Methodological Strengths
- Multi-modal mechanistic approach (mass spectrometry, unbiased RNAi screen, chemical biology)
- In vivo validation in two independent SARS-CoV-2 animal models
Limitations
- Preclinical study; human safety and efficacy are unknown
- Scope limited to coronaviral models; breadth across other respiratory viruses requires testing
Future Directions: Advance lead DCAF7 inhibitors into IND-enabling studies, define PK/PD–biomarker relationships (e.g., TFEB target engagement), and evaluate spectrum against diverse respiratory viruses.
3. Safety, Tolerability, and Immunogenicity of mRNA-1345 in Adults at Increased Risk for RSV Disease Aged 18 to 59 Years.
In at-risk adults aged 18–59 years, a single 50 µg dose of mRNA-1345 was well tolerated and achieved Day 29 neutralizing antibody GMTs against RSV-A and RSV-B that were noninferior to those in ≥60-year-olds from the pivotal trial, with responses persisting through Day 181.
Impact: Provides immunobridging evidence supporting efficacy inference and potential label expansion of an RSV mRNA vaccine to younger at-risk adults.
Clinical Implications: If authorized, immunization of at-risk adults 18–59 could reduce RSV-LRTD burden; data support 50 µg dosing with acceptable tolerability and durable neutralization.
Key Findings
- Randomized, double-blind phase 3 immunogenicity and safety study in at-risk adults aged 18–59 (n=999).
- Day 29 nAb GMTs for 50 µg met noninferiority versus ≥60-year-olds from the pivotal efficacy trial (RSV-A GMR 1.2; RSV-B GMR 1.1).
- Seroresponse noninferiority also achieved; immune responses persisted above baseline to Day 181.

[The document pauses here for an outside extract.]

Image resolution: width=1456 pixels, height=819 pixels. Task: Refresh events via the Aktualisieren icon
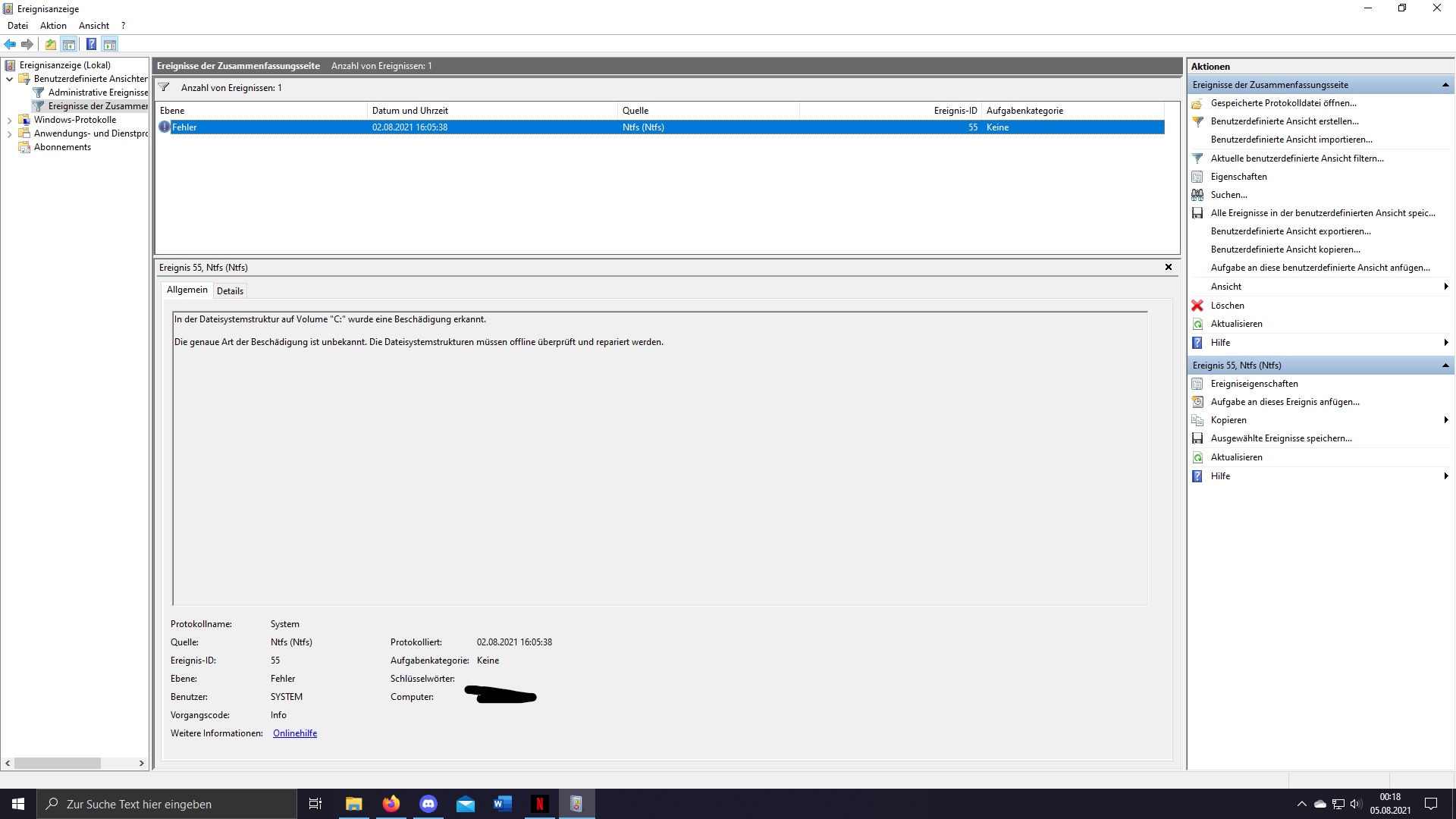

- Solicited adverse reactions were mostly mild–moderate and transient (median 2 days).
Methodological Strengths
- Randomized, double-blind design with dose comparison
- Prespecified immunobridging to pivotal efficacy cohort enabling inference of efficacy
Limitations
- Immunobridging to historical cohort rather than direct clinical efficacy in this age group
- Follow-up limited to Day 181 for persistence; long-term effectiveness and safety beyond this remain to be shown
Future Directions: Conduct effectiveness studies in diverse at-risk subgroups, evaluate clinical endpoints (RSV-LRTD reduction), durability beyond 6 months, and coadministration strategies.